Woody Guthrie: ART WORKS
Edited by Steven Brower and Nora guthrie
Rizzoli. 300 pages. $45.
 
In her management of the Woody Guthrie Archives, Nora Guthrie has seemed determined to make a Renaissance man out of her famous folksinger father. On paper, the projects that have come out of the archives during the last decade are often head-scratchers (Woody Guthrie's klezmer music?). But each one has proven not merely illuminating but also wholly inspiring in subtle, powerful ways. By lighting the shadowy corners of her dad's life, she not only broadens his legacy — she widens the scope of human possibility. Woody, it seems, could and did do anything, not because he had inherent skills but because he was possessed with an unshakable "Why not?" kind of confidence. Such examples fill us ordinary folks with hope and that, more than anything he ever specifically sang about, was Woody's persistent goal.
 
The best thing to emerge from the archives is the handsome Woody Guthrie: Art Works (Rizzoli, $45). It's an exploration of Guthrie's visual art, most of which has been unpublished and unseen for decades.
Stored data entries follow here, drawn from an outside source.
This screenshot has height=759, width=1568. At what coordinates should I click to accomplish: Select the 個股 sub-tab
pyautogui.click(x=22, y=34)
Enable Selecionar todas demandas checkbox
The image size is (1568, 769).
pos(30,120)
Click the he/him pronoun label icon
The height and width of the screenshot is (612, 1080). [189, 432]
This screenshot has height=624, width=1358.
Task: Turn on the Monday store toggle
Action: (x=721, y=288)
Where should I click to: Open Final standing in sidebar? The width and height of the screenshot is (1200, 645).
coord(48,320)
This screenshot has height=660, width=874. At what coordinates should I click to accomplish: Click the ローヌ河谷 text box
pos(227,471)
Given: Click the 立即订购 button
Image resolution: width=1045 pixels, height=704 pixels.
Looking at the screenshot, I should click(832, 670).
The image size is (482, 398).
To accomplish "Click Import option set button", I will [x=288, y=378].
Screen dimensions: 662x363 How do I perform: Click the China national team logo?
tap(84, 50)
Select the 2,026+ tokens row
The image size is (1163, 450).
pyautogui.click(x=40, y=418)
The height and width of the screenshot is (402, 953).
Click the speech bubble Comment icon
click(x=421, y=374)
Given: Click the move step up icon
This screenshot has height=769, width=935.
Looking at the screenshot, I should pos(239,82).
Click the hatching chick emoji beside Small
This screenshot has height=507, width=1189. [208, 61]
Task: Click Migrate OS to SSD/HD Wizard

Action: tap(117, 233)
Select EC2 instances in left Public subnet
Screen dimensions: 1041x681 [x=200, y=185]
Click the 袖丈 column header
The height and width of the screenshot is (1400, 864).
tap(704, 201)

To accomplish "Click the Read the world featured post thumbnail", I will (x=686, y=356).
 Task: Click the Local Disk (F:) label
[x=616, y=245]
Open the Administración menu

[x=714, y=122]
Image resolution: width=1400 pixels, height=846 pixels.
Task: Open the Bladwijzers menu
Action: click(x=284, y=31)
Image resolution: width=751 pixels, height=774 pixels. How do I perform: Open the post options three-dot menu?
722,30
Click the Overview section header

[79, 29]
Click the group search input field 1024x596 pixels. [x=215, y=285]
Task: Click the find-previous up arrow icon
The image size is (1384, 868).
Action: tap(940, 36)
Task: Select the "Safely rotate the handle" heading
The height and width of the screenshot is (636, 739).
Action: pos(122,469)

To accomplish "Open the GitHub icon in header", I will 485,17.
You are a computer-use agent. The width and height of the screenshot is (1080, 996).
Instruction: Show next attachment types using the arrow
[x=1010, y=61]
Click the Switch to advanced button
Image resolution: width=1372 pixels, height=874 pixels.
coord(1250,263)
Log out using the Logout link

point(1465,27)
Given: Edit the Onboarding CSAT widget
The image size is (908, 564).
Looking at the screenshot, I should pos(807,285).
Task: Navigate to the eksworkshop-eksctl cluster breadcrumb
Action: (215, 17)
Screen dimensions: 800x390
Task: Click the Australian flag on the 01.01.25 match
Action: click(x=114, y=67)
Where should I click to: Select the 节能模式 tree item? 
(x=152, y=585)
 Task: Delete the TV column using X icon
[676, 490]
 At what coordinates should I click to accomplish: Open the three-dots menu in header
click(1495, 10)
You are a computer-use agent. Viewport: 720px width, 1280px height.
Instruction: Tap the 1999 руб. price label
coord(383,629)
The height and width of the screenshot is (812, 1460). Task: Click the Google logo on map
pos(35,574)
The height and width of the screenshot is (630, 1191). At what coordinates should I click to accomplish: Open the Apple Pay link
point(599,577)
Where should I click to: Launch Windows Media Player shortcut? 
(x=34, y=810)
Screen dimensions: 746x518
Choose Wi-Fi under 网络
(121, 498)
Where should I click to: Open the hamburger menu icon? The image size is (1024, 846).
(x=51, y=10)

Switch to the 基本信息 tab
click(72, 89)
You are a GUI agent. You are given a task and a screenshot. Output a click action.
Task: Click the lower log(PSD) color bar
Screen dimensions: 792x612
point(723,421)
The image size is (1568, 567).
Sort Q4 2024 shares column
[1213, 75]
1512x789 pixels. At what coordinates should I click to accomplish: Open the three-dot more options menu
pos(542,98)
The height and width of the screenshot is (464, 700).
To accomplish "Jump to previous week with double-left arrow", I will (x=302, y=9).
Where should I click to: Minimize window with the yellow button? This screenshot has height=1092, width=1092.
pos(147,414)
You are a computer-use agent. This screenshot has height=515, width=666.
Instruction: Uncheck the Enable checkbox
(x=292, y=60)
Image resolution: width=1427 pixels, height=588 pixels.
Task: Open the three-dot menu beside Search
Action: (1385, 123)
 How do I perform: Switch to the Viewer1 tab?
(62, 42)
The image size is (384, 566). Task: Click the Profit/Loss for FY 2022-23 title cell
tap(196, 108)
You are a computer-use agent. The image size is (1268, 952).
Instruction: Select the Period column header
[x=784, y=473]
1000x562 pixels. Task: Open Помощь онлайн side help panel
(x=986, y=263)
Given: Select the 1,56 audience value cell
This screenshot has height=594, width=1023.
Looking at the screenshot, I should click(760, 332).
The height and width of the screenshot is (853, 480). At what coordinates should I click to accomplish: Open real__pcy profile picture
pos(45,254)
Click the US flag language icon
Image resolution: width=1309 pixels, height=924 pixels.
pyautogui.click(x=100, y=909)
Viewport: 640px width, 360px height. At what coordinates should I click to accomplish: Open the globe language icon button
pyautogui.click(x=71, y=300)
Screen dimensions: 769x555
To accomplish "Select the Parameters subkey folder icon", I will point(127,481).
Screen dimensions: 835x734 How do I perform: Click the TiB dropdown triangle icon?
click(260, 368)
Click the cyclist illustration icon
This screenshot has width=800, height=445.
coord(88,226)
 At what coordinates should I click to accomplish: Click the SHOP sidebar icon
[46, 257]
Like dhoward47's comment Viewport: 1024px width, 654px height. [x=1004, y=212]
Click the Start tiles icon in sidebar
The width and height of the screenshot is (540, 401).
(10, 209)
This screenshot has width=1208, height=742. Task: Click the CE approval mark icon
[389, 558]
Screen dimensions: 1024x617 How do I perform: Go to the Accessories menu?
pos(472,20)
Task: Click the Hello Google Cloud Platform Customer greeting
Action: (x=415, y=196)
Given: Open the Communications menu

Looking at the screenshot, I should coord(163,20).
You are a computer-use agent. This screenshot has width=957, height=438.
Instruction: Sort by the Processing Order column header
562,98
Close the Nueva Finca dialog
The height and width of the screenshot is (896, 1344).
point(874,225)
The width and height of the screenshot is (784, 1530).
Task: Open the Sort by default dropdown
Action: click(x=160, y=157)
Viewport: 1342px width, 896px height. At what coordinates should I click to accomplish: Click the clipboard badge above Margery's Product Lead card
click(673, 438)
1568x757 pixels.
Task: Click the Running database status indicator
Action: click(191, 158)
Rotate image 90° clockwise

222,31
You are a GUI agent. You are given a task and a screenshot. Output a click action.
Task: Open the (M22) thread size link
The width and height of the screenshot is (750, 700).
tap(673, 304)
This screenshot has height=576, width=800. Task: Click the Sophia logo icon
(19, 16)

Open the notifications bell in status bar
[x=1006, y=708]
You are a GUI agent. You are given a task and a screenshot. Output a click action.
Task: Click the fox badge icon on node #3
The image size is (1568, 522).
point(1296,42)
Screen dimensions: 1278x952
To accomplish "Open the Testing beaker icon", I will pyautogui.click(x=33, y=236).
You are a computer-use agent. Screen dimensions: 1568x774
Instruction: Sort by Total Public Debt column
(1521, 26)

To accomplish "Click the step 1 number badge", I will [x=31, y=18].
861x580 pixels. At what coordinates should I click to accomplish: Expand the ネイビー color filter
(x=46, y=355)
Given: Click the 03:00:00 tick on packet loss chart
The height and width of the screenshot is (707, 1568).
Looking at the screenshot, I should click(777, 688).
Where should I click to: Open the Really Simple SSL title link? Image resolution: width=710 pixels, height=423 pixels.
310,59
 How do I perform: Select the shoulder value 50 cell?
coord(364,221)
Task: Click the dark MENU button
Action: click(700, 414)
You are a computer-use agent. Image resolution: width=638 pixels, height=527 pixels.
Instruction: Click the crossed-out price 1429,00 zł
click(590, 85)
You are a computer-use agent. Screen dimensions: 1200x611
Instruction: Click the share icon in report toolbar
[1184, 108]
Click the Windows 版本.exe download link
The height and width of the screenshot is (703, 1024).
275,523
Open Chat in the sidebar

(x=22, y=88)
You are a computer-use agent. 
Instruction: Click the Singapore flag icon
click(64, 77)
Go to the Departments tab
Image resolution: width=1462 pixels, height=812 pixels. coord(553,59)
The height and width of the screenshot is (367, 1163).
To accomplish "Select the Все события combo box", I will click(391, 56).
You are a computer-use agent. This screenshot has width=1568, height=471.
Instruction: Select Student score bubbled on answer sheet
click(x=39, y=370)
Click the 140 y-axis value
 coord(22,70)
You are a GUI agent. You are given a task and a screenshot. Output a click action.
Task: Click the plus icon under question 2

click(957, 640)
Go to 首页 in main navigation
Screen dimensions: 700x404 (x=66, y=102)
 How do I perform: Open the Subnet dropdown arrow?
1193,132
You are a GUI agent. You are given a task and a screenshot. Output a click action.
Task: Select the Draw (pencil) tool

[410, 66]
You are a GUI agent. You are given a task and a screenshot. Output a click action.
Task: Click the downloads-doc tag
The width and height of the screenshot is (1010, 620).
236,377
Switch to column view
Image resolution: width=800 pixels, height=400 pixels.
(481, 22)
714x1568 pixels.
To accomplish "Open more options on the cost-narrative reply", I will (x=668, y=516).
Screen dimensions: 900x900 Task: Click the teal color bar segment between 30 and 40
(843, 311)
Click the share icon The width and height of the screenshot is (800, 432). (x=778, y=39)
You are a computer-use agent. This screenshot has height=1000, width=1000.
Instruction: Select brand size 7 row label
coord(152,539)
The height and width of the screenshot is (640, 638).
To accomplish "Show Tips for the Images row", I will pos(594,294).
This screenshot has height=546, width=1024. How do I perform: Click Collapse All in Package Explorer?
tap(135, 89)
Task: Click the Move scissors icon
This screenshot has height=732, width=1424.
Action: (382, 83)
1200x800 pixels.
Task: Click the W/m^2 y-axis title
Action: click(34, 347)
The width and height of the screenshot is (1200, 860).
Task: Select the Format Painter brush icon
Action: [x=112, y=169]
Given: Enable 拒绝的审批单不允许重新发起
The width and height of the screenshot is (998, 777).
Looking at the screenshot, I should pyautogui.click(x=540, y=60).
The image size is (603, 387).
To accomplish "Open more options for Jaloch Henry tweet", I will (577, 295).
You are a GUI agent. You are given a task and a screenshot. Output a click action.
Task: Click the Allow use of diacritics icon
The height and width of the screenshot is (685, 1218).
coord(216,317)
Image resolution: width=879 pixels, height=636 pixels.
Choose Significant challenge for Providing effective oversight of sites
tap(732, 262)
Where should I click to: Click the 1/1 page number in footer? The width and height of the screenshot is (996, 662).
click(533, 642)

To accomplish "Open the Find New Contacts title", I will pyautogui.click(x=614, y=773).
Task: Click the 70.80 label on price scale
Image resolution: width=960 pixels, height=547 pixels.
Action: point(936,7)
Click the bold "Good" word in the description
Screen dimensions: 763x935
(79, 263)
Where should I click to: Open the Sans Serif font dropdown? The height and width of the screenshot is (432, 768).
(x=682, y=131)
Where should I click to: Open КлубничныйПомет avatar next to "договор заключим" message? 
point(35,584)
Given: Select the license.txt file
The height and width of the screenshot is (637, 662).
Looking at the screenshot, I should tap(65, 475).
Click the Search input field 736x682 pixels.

In light of his status as a musical icon ("This Land Is Your Land," etc.) and the fountainhead of Bob Dylan, this thorough visual examination is worthwhile because of the startling fact on which it's founded: Woody almost didn't become a songwriter at all.
 
"Contrary to popular mythology, it was with paintbrushes in hand, not a guitar, that Woody Guthrie hit the road for California," Nora Guthrie writes in her introduction. She then recounts an episode from that first westward journey from Oklahoma that, she argues, decided exactly which legacy he would leave.
 
Woody was hitchhiking with several other young men when the car ran out of gas. Woody headed into town to drum up food and gas money by painting signs, as he'd done for years in Pampa, Texas. He was successful, but when he went back to the car to retrieve his supplies — the guys, the car and his brushes were gone. That week, he discovered he could feed himself much better by playing old folk tunes for misty-eyed migrants.
 
"Had fortune and destiny worked a slight shift of the hand," Nora writes, "it's very possible that Woody Guthrie might have become a visual artist. And this book might just as easily have been an episode uncovering the unknown songs of Woody Guthrie, rather than his unknown art."
 
As such, this dignified romp through Woody's sketches, cartoons, paintings and illustrations (alas, the signs throughout the Southwest are long gone) is interesting to Guthrie acolytes and tone-deaf art lovers alike. Steven Brower's insightful — and, thankfully, concise — analysis of the works provides both historical and biographical context for each phase of Woody's expression, from the early line drawings (most of which are infinitely more inventive than, say, John Lennon's) to later abstract swaths and dabs (often smeared right over typed lyrics).
 
Brower even notes the slight importance of Woody's visit to the Art Institute of Chicago in 1944 as contributing to his knowledge of art history. The day after that visit, Woody wrote home to his wife of the whirlwind experience and how it reminded him of his first passion (in a letter from my own research at the archives, not from the book): "We saw the original of the Guitar Player [by Picasso] you liked so well. ... It was in the same room as Van Gogh, Cezanne, and some others. I always feel like a painter when I come out of a gallery. When I'm inside one, I feel like a sniffing dog."
 
Aside from the esthetic of its subject, the book itself is beautiful. The reproductions are excellent — worthy of note, given that most of these "works" are doodles from daily calendar books and personal journals (one of Woody's pocket notebooks is cleverly re-created, actual size, in the back pages) — and the design is clever.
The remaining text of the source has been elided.